Zacate E350 owners - what is your vcore?

VirtualLarry

No Lifer
Aug 25, 2001
56,570
10,205
126
I'm testing temps on my ASRock E350M1 board, and in this Rosewill mini-ITX case, temps are now at 68C under prime95 load.

More worrysome, is the fact that CPU-Z lists my vcore as 1.304v. Isn't that kind of high for a low-power CPU?

Edit: vcore at idle (800Mhz) is 1.032.

Seems like a very large difference, for only 800Mhz.

Are Zacate chips "factory overclocked" to run at stock speeds? Or at the very least, factory overvolted?
 
Last edited:

RyanGreener

Senior member
Nov 9, 2009
550
0
76
I'm testing temps on my ASRock E350M1 board, and in this Rosewill mini-ITX case, temps are now at 68C under prime95 load.

More worrysome, is the fact that CPU-Z lists my vcore as 1.304v. Isn't that kind of high for a low-power CPU?

Edit: vcore at idle (800Mhz) is 1.032.

Seems like a very large difference, for only 800Mhz.

Are Zacate chips "factory overclocked" to run at stock speeds? Or at the very least, factory overvolted?

I read somewhere that the absolute max temperature for the E-350 is around 80-90 Deg C on another forum....but check out the specifications to be sure.

Also, the E-350 is an overclocked version of the C-50 (which doesn't seem to be offered in desktop motherboards. It's the 1.0 GHz/slower GPU clocked version)
 

Zap

Elite Member
Oct 13, 1999
22,377
7
81
Are Zacate chips "factory overclocked" to run at stock speeds? Or at the very least, factory overvolted?

This is a ridiculous statement because following the same logic, EVERY single chip out there is "factory overclocked/overvolted."
 

CTho9305

Elite Member
Jul 26, 2000
9,214
1
81
I've looked at the reported voltages for a few different E350 laptops, and they were all different. I wouldn't worry too much about voltage for a "low power" CPU... as long as you aren't switching much capacitance and your transistors aren't too leaky, you can still achieve low power at relatively high voltages.
 

VirtualLarry

No Lifer
Aug 25, 2001
56,570
10,205
126
I've thought about this a bit more, and come up with this explanation:
These chips are built on TSMC's 40nm bulk process, not GF's SOI process like AMD's other CPUs. So they cannot be compared directly.

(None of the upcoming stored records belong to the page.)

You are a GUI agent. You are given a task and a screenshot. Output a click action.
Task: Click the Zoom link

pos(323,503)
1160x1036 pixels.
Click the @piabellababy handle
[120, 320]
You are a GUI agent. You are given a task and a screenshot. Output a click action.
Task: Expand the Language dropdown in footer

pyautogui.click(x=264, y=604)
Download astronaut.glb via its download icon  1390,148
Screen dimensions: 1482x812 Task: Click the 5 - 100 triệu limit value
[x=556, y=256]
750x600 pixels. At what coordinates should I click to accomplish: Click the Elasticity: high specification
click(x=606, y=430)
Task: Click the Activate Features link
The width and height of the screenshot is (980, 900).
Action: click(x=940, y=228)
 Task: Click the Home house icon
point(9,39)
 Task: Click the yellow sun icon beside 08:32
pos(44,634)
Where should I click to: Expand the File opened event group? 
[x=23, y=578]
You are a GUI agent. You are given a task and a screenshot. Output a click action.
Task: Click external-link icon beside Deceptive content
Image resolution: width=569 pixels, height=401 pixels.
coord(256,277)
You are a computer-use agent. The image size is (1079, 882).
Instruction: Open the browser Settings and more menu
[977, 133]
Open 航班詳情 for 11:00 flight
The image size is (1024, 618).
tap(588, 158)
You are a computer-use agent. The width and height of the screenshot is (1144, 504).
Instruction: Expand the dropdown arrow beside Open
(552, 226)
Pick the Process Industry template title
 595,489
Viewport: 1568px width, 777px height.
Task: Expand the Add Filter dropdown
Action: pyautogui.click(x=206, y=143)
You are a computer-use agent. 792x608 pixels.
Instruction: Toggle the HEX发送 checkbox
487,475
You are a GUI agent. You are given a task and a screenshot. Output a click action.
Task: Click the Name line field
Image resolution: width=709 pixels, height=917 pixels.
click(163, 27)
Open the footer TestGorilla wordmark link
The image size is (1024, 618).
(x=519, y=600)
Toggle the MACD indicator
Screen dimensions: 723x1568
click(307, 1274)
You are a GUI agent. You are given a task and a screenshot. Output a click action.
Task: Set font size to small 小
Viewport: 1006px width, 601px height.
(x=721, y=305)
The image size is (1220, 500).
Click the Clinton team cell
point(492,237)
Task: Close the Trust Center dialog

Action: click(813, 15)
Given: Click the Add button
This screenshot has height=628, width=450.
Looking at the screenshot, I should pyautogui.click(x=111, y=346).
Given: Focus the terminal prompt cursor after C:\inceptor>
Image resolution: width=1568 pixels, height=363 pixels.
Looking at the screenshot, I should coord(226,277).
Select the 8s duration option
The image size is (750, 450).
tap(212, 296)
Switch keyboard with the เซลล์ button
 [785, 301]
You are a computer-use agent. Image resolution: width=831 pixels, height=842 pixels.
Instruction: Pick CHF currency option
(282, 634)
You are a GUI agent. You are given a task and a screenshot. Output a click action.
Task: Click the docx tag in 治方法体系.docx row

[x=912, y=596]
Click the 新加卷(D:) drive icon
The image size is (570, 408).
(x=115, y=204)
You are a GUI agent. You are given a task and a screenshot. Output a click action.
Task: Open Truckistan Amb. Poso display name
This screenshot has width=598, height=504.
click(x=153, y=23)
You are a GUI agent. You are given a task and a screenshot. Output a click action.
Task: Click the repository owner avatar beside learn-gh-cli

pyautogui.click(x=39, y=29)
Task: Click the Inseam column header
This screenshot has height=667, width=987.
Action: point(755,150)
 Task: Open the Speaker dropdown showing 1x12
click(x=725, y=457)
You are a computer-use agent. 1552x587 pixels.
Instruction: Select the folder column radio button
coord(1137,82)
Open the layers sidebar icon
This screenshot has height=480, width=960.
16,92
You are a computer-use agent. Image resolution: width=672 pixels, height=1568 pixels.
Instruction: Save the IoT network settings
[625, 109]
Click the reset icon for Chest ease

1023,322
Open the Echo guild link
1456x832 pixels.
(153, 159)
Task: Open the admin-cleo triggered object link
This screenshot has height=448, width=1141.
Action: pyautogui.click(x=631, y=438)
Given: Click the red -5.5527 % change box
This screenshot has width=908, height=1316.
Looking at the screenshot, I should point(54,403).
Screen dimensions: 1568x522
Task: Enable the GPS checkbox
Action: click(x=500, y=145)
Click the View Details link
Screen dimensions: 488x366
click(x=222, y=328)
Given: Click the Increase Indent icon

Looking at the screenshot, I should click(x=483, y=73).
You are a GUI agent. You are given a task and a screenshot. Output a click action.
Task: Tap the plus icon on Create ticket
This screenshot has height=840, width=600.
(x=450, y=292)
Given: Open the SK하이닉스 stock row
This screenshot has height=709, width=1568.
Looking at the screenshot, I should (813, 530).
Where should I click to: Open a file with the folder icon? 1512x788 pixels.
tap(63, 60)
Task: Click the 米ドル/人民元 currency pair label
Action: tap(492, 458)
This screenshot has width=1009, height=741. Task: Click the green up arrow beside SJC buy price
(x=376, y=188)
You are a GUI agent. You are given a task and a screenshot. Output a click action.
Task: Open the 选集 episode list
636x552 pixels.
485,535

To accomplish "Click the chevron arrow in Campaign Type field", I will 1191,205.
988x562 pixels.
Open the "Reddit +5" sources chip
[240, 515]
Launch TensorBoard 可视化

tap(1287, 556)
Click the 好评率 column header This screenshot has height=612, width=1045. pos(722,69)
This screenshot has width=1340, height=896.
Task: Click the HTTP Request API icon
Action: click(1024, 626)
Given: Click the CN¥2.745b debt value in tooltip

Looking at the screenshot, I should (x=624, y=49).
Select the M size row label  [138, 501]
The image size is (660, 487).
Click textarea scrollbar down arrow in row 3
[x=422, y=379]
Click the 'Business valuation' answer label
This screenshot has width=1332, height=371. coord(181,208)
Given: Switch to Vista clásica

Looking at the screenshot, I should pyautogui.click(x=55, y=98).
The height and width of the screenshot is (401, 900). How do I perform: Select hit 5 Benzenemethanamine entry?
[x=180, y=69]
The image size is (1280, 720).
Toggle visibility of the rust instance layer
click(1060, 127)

But if you look at GPUs build on TSMC's 40nm bulk process, none of them clock to 1.6Ghz. Some of them do 1.0Ghz. Most of them are around 800Mhz, at 1.0v. So requiring a voltage bump to 1.3v, to reach 1.6Ghz, isn't out of the question.
 

Tuna-Fish

Golden Member
Mar 4, 2011
1,630
2,426
136
But if you look at GPUs build on TSMC's 40nm bulk process, none of them clock to 1.6Ghz. Some of them do 1.0Ghz. Most of them are around 800Mhz, at 1.0v. So requiring a voltage bump to 1.3v, to reach 1.6Ghz, isn't out of the question.

The clocks of a GPU can not be directly compared to the clocks of a CPU -- a GPU does more per clock, and thus the clocks are slower.

Also, the highest-clocked chip on the TSMC 40nm is nVidia GTX 550Ti, which has a clock of 1.8GHz for it's shaders.
 

fffblackmage

Platinum Member
Dec 28, 2007
2,548
0
76
The clocks of a GPU can not be directly compared to the clocks of a CPU -- a GPU does more per clock, and thus the clocks are slower.
The first half is true - you cannot compare a GPU to a CPU, but after saying that, you went ahead and did it anyways. A GPU is an entirely different architecture than a CPU.